Russian opposition politician and former State Duma deputy Dmitry Gudkov said law enforcement officers have searched his cottage and the homes of some of his close associates.
Gudkov said in a post on his Telegram channel on June 1 that the search occurred at his cottage in Kolomna, about 100 kilometers southeast of Moscow.
"There is a search at my dacha near Kolomna. The same for my former assistant Aleksandr Solovyov. The same for my chief of staff Vitaly Venidiktov. I don't know the formal reason. The real reason, though, is clear," he wrote.
The state news agency TASS confirmed the searches with a source familiar with the situation.
Solovyov is the former chairman of Open Russia, a civic organization that said on May 27 that it had decided to end its operations to protect its members from the risk of being prosecuted.
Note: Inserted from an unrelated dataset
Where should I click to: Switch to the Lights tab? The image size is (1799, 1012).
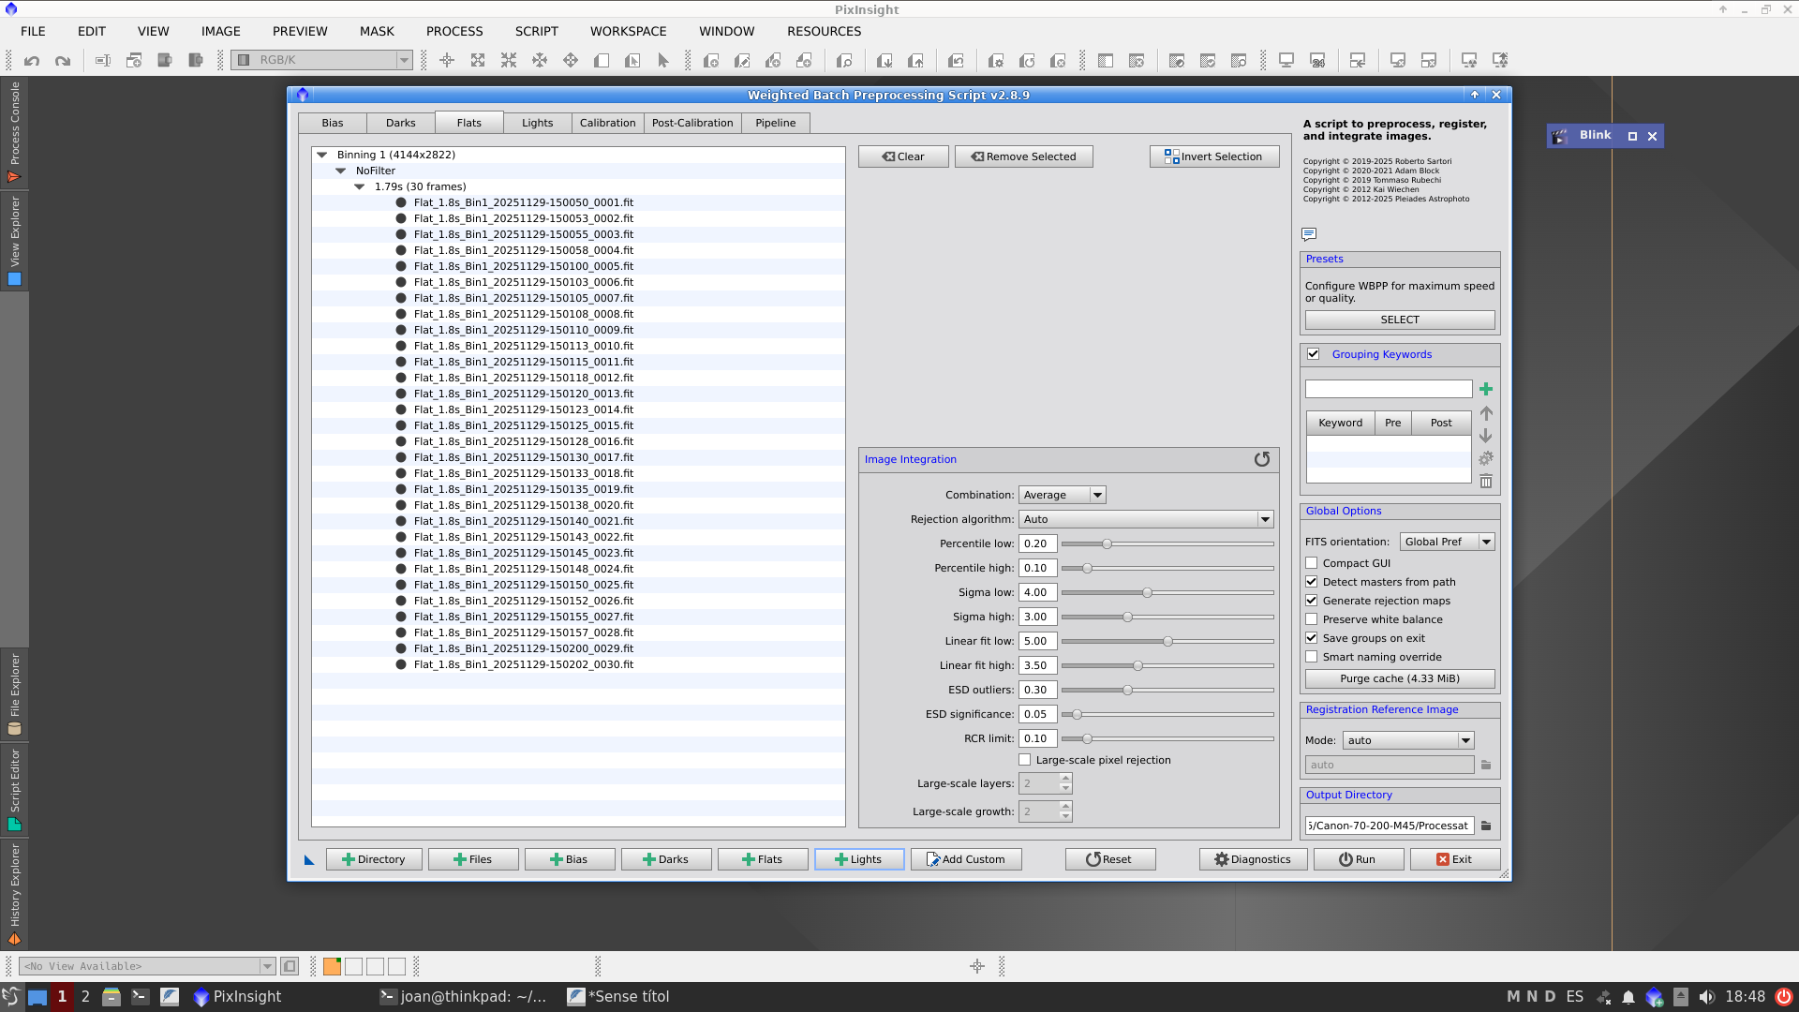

On May 31, Andrei Pivovarov, the former executive director of Open Russia, a pro-democracy movement founded by Kremlin critic Mikhail Khodorkovsky, was removed from a plane in St. Petersburg and detained in the Kremlin's latest crackdown on opposition forces in the country.
Activists at Open Russia have regularly faced pressure from the authorities since its designation as an "undesirable organization" by Russian prosecutors in 2017, including administrative and criminal charges.
The "undesirable organization" law, adopted in May 2015, was part of a series of regulations pushed by the Kremlin that squeezed many nonprofit and nongovernmental organizations that received funding from foreign sources -- mainly from Europe and the United States.